Rabbi Nosson Tzvi Finkel zt’l, the Alter of Slobodka
(Transcribed by Rabbi Nachum Meir Karelitz, Chut HaShani, Hilchos Shabbos, p. 31)
We often assume that religious observance, or “service of G-d,” is limited to specific ritual practices, at given times and places. We read from the Torah in the synagogue on Shabbos morning, we recite the evening prayers at nightfall, we say a blessing before and after we eat food, we sit in the Sukkah during Sukkot and we eat Matzah during Passover. What happens to us when we are outside of these given times and places? Since most of the day we are involved in the pursuit of our livelihood in rather mundane and materialistic endeavors and we are not within the contexts for ritual observance, we tend to feel lost; we feel disconnected from G-d.
The truth is that wherever we are, whoever we are, and whatever we are doing, we have the potential to connect ourselves to G-d. The existence of all reality depends on G-d’s will, and thus there exists no time or place in which we cannot serve Him.
This idea is expressed by the Talmud in a fascinating incident (Ta’anis 22a):
Rebbi Beroka Chaza’a used to frequent the market at Bei Lefet, where Elijah would
visit him. Once, Rebbi Beroka asked Elijah: Is there anyone in this market who is
destined to enter the World to Come?
Elijah said that there was no one. A short while later, Elijah saw a man wearing
black shoes (in the manner of the heathens) and who had no thread of blue (Tzitzis)
on the corners of his garment, and Elijah exclaimed: That man is destined to enter the World to Come!
Rebbi Beroka ran after the man and asked him: What is your occupation?
The man replied: Go away and come back tomorrow.
The next day, Rebbi Beroka asked him again: What is your occupation?
The man replied: I am a jail warden, and I keep the men prisoners and women
prisoners separate. I place my bed between them so that they may not come to sin.
When I see that the heathen captors have placed their eyes on a Jewish girl, I risk my life to save her.
Rebbi Beroka asked the man: Why do you have no Tzitzis, and why do you wear black shoes?
The man replied: I dress like a heathen so that I can pass among them undetected.
When they pass a harsh decree against the Jews, I inform the sages so that they may pray [to G-d] to annul the decree.
Rebbi Beroka inquired further: When I asked you what is your occupation, why did
you say to me, ‘Go away now and come back tomorrow’?
The man answered: They had just issued a harsh decree, and I needed to go and inform the sages of it so that they would pray to G-d.
At that moment two others passed by and Elijah remarked: These two are also
destined to enter the World to Come.
Rebbi Beroka approached them and asked: What is your occupation?
They replied: We are professional jesters.

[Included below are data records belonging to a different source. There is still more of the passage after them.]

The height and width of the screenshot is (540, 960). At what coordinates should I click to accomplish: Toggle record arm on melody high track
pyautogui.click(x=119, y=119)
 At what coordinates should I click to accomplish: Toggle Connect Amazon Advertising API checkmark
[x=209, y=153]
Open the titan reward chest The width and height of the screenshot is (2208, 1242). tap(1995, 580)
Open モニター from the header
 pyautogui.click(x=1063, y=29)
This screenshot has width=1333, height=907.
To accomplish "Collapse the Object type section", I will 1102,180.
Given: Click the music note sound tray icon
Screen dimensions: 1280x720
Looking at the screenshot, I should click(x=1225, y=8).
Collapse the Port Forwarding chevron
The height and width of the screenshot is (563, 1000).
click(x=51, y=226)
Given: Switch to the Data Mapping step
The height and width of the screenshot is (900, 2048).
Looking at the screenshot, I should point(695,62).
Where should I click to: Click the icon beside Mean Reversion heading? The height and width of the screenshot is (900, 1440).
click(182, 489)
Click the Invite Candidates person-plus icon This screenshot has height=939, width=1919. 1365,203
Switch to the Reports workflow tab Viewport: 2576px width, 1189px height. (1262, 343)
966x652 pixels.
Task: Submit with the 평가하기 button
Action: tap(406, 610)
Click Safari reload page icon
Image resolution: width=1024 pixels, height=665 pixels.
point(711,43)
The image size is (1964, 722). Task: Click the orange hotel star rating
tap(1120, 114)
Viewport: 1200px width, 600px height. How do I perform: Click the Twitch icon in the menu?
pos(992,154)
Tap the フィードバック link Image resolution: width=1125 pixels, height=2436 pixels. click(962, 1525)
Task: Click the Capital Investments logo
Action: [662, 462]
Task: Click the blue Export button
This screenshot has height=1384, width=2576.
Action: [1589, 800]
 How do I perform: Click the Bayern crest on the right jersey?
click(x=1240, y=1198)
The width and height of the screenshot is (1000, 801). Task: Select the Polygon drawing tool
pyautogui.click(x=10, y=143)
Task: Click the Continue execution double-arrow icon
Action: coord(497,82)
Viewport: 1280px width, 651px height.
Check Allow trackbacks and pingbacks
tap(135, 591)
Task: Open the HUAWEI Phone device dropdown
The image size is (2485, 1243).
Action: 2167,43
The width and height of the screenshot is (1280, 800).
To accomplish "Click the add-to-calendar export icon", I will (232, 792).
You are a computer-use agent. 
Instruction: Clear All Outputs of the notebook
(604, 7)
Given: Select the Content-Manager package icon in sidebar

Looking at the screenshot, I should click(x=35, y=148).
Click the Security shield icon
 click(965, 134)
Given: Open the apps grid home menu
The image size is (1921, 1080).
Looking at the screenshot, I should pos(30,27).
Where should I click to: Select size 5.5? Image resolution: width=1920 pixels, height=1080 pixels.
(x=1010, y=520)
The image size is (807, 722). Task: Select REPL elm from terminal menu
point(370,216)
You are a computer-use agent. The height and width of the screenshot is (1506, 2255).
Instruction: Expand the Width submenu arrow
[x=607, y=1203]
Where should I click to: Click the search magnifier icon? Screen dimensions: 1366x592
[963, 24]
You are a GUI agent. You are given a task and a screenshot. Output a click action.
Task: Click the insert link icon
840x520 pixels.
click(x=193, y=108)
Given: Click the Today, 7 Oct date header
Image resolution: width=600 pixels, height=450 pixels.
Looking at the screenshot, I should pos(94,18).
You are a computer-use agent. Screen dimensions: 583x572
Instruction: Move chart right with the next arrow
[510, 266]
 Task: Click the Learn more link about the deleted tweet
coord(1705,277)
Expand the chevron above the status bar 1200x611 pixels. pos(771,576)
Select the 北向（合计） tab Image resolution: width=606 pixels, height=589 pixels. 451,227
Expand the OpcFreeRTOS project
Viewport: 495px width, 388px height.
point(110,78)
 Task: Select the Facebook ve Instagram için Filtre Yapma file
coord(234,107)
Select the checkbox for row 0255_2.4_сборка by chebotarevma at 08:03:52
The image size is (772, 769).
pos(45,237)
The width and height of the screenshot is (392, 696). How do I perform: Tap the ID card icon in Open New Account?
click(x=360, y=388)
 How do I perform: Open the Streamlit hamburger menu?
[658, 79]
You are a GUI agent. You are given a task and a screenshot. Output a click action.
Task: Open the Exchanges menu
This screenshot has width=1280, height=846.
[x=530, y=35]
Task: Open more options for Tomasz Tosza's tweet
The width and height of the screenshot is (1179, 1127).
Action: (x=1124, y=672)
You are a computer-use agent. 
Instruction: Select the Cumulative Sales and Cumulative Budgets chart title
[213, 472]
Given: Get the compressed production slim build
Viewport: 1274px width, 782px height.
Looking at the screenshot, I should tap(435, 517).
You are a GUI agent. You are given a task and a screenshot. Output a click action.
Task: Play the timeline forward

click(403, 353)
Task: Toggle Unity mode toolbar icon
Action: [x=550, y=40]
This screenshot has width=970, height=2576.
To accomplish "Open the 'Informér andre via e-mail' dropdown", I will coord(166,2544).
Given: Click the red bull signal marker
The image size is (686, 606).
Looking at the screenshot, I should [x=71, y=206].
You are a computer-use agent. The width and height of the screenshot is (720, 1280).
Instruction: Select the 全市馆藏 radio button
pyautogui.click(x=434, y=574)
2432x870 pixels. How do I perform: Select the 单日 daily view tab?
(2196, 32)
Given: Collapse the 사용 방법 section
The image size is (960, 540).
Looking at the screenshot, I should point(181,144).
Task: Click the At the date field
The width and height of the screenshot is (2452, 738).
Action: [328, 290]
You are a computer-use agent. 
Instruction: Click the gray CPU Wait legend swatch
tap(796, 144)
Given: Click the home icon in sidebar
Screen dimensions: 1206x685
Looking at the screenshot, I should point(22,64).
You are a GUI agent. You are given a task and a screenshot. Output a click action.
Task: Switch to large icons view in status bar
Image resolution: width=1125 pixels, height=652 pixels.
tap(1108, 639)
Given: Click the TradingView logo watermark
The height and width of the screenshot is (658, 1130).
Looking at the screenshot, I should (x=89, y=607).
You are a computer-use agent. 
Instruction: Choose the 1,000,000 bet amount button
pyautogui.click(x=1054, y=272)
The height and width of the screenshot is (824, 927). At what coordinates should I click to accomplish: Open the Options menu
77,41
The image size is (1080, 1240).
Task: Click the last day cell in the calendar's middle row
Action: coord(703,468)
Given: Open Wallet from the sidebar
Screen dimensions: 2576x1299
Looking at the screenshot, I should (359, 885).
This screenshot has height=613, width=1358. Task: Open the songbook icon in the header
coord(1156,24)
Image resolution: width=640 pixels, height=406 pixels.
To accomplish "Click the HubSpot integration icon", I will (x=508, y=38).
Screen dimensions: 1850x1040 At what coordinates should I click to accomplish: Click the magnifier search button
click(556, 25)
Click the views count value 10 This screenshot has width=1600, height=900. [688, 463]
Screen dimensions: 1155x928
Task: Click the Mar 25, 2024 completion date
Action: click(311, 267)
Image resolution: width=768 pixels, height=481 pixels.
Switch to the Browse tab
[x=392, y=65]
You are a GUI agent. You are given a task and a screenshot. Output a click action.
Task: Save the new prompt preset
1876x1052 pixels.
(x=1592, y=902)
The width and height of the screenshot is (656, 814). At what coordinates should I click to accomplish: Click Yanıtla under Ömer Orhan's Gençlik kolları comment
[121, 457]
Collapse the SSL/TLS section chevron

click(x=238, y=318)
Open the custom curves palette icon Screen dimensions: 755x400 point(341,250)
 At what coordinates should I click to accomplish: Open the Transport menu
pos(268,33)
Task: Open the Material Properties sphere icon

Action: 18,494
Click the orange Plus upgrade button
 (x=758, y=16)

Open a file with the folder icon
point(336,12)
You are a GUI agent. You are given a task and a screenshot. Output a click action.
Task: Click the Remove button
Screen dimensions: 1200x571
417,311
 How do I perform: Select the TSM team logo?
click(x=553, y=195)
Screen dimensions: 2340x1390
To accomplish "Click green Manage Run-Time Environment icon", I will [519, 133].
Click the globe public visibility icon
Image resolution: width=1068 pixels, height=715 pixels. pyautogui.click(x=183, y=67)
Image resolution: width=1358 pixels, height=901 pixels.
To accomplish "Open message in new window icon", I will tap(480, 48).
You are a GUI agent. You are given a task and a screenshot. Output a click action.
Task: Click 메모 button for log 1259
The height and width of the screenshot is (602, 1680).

When we see men disheartened, we cheer them up. Moreover, when we see two people quarrelling, we strive to make peace between them.
Let’s understand the lesson of this narrative. Of all the people in the world, who could be more distant from serving G-d than these people? A warden of prisoners must feel as though he is a slave to idolaters. Jesters who fill their lives with jokes must feel very little meaningfulness in their lives. Nevertheless, this warden through guarding prisoners and these jesters with their levity achieved the ultimate accolade — they were “destined to enter the World to Come.” They served G-d not in the synagogue, not in the study hall, not even with Jewish garb. They used their professions and their talents in the service of G-d.
Indeed, if a profession exists in the world, then it must have been created by G-d as a tool to accomplish G-d’s will. These people utilized their professions as paths to personal completion, as means for bringing goodness into this world and for acquiring their spiritual world.
If we fail to invest the effort to approach our professions with the understanding that these professions were created by G-d to fulfill His will, then we transform our professions into endeavors of little significance and we miss the opportunity to achieve the greatness for which G-d created us.
This message is relevant not only to our approach to our professions, but also (and even more so) to our approach to life as individuals and to our mission as human beings. Only when we live in harmony with G-d’s will, only when our thoughts, speech, and actions are aligned with our spiritual potential and innate abilities, are we called “humans,” and only then are our lives lived to the fullest. In that sense, even a single moment of true living as a human being makes it worthwhile to have been created.